-- Exercise 1 --
Answer these questions from the text about Pankaj's film and TV work:
(a) Who headed Channel [V] when Pankaj moved into TV?
(b) At which awards did the "Anarkali Petticoat Show" promo get a special mention?
(c) Which two shows does the text name as following that promo?
-- Exercise 2 --
Write the next part of the text about Pankaj's film and TV work, starting after its final sentence.

Pankaj faced many hurdles in garnering funds for his unconventional films but continued to work even with low budgets. He forayed into TV when Shashanka Ghosh, the then head of Channel [V], who, impressed with his film Sunday and 'quirky' ideas created a tiny space for him in the channel for experimentation, starting off with the promo the dark 'Anarkali Petticoat Show' which got a special mention at the Promax Awards and subsequent shows like the iconic Toofan TV and Bheja Fry. His long association with Channel [V] provided him with a platform to showcase his creative ideas albeit on very low budgets.

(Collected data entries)
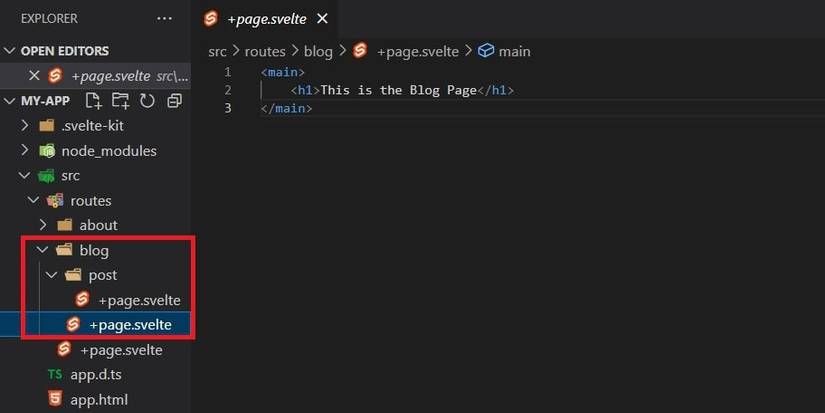Collapse all folders in explorer
This screenshot has height=413, width=825.
click(x=174, y=101)
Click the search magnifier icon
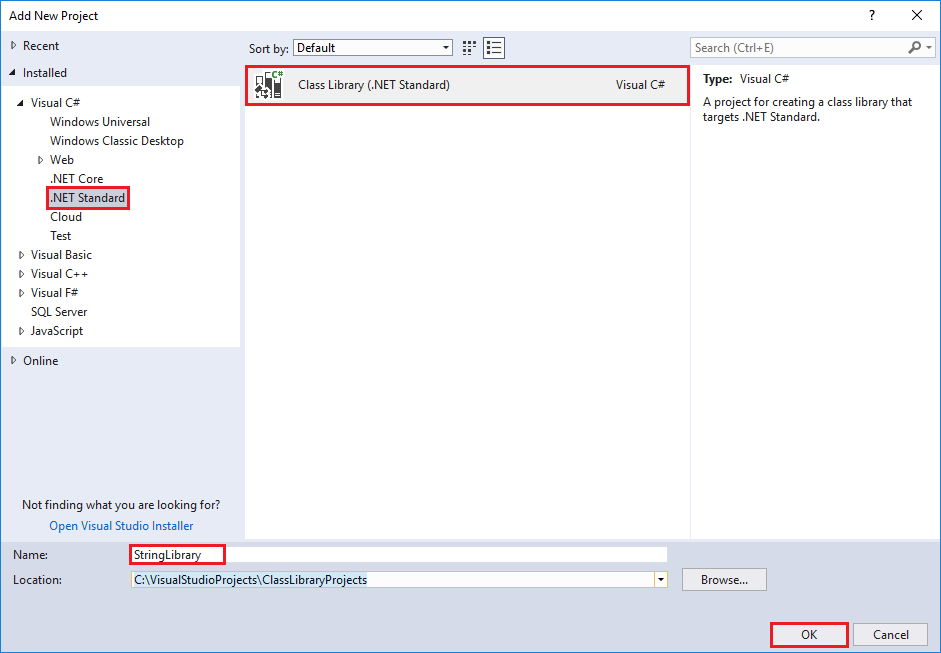This screenshot has width=941, height=653. (x=914, y=47)
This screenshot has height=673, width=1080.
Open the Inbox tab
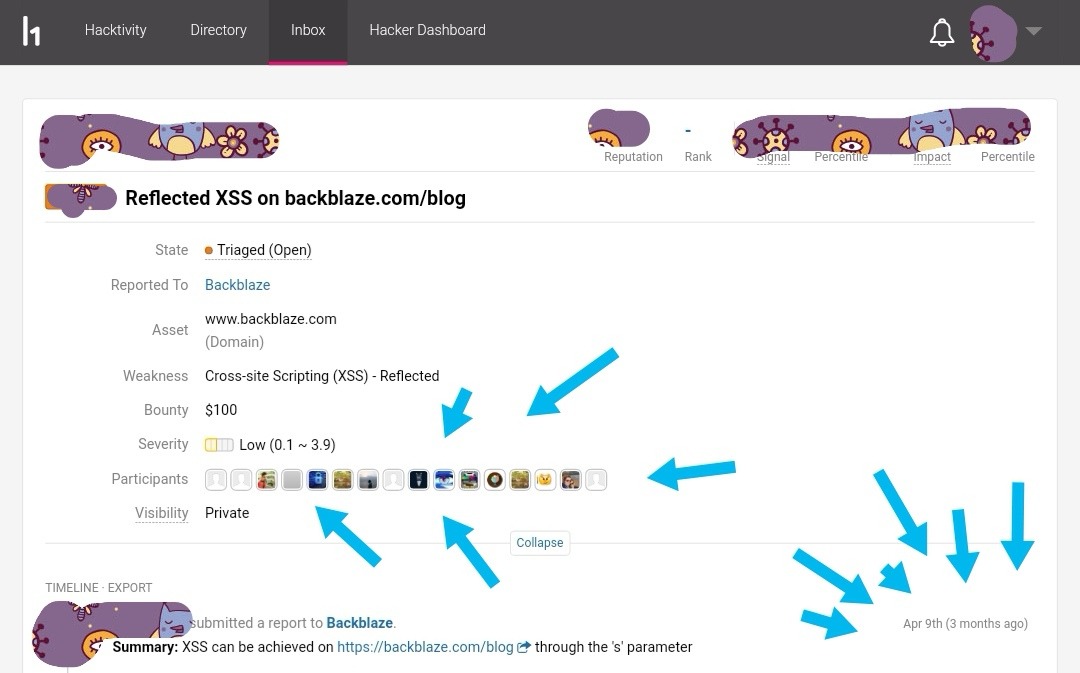point(308,30)
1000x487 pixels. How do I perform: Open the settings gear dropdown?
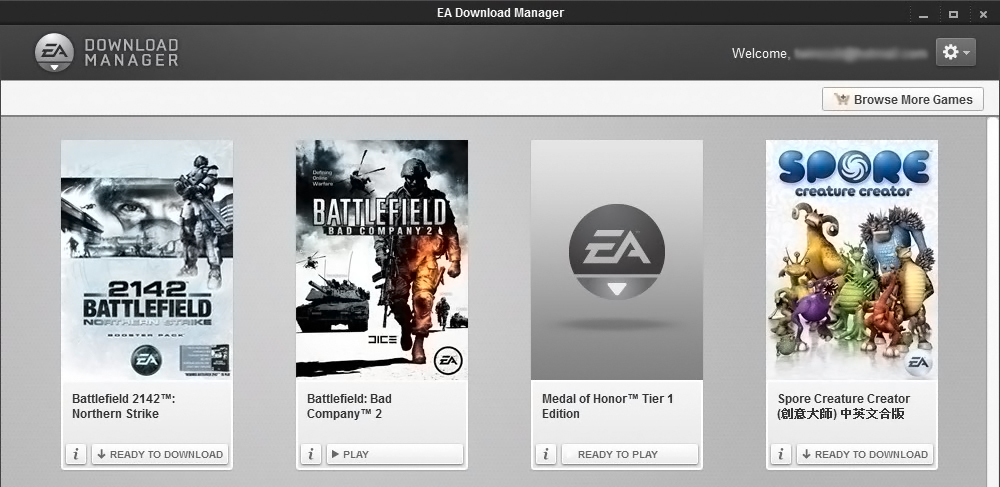[955, 52]
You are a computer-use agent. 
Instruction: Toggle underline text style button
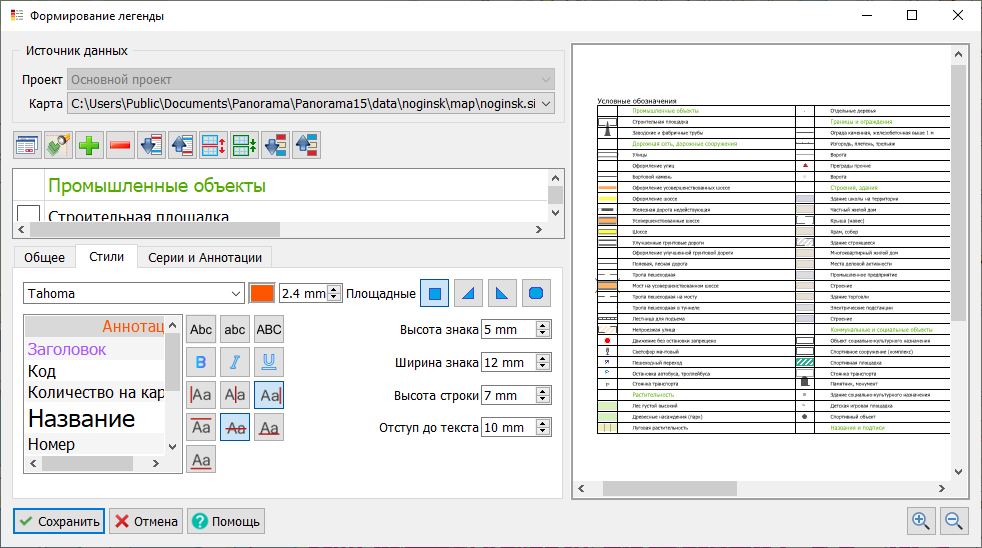tap(269, 362)
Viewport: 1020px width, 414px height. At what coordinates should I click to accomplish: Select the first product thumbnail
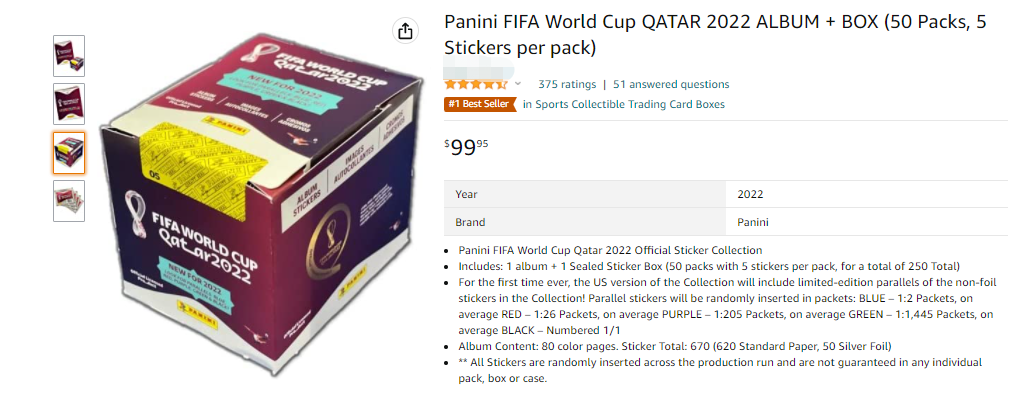coord(69,56)
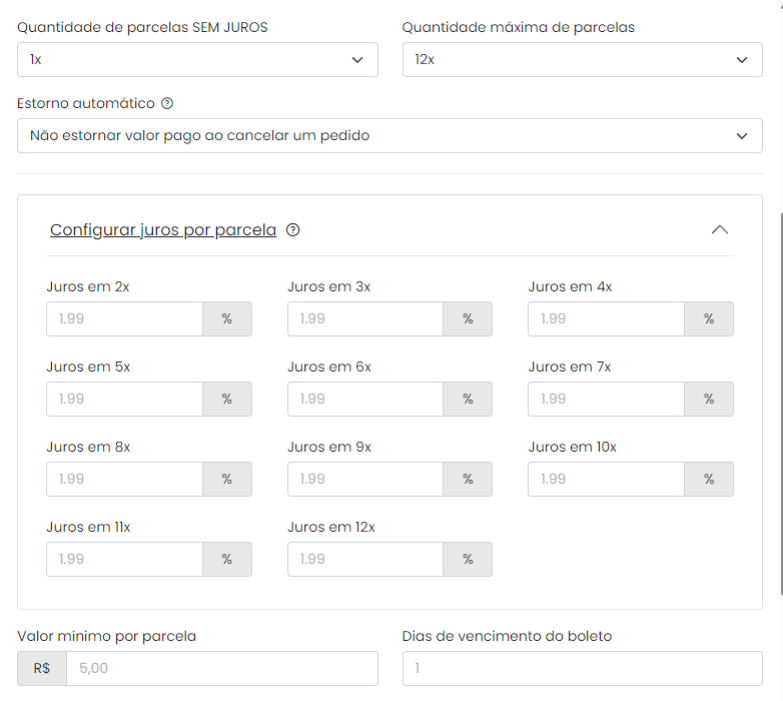Open Quantidade máxima de parcelas dropdown
This screenshot has height=701, width=783.
[x=582, y=60]
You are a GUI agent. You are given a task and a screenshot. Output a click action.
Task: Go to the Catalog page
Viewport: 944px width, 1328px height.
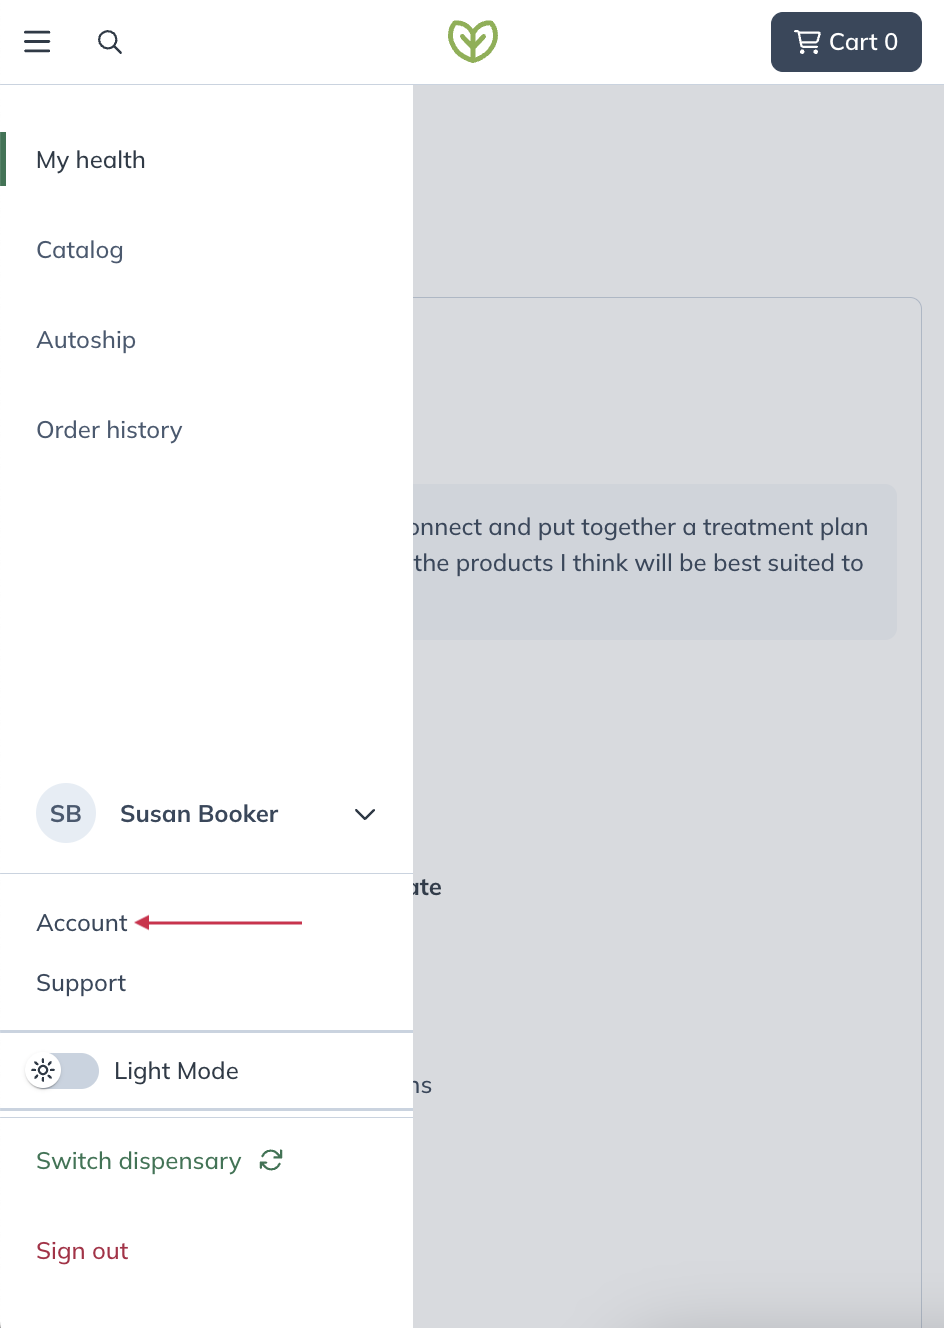point(80,250)
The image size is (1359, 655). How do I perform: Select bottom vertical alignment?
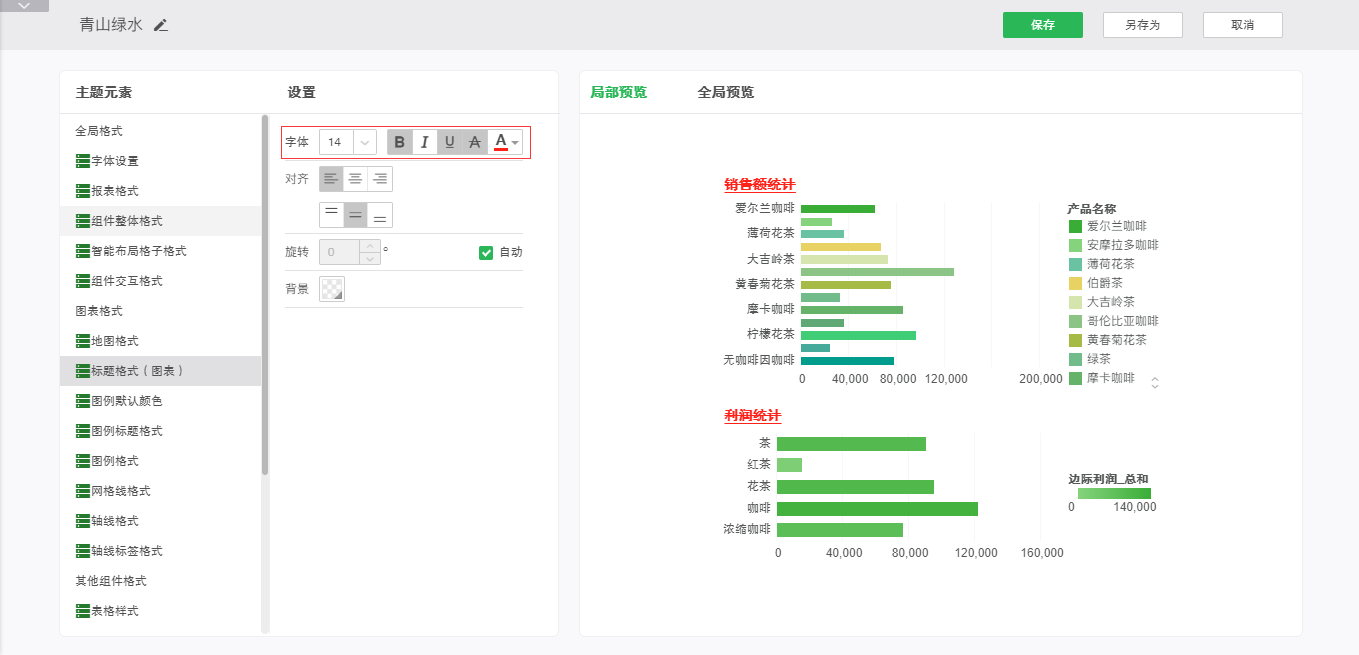coord(380,215)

-- Response 1 --
(a) Shashanka Ghosh
(b) The Promax Awards
(c) Toofan TV and Bheja Fry

-- Response 2 --
In 2000 Pankaj received a '1.3 million – 13 days no-holds barred on creative aspect' offer from Digital Talkies which he grabbed and gave birth to the now iconoclastic, underground, cult classic Urf Professor. This black comedy got the Best Film Award at the International Digital Film Festival India and best editing at KaraFilm Fest (Pakistan). It screened at Dahlonega Film Festival; Philippines Digital Film; and participated in Inscreen International Film Festival (July 2006). With support of Shekhar Kapur (guest of honour at International Digital Film Festival of India); Pankaj, Roger Savage (sound engineer, Moulin Rouge), and Jill Billcock (editor, Moulin Rouge) collaborated at 'Sound Firm', Australia, to make a version more suited for an English-speaking audience; the effort came to a naught. It could not get certification from the Censor Board in India for its explicit content.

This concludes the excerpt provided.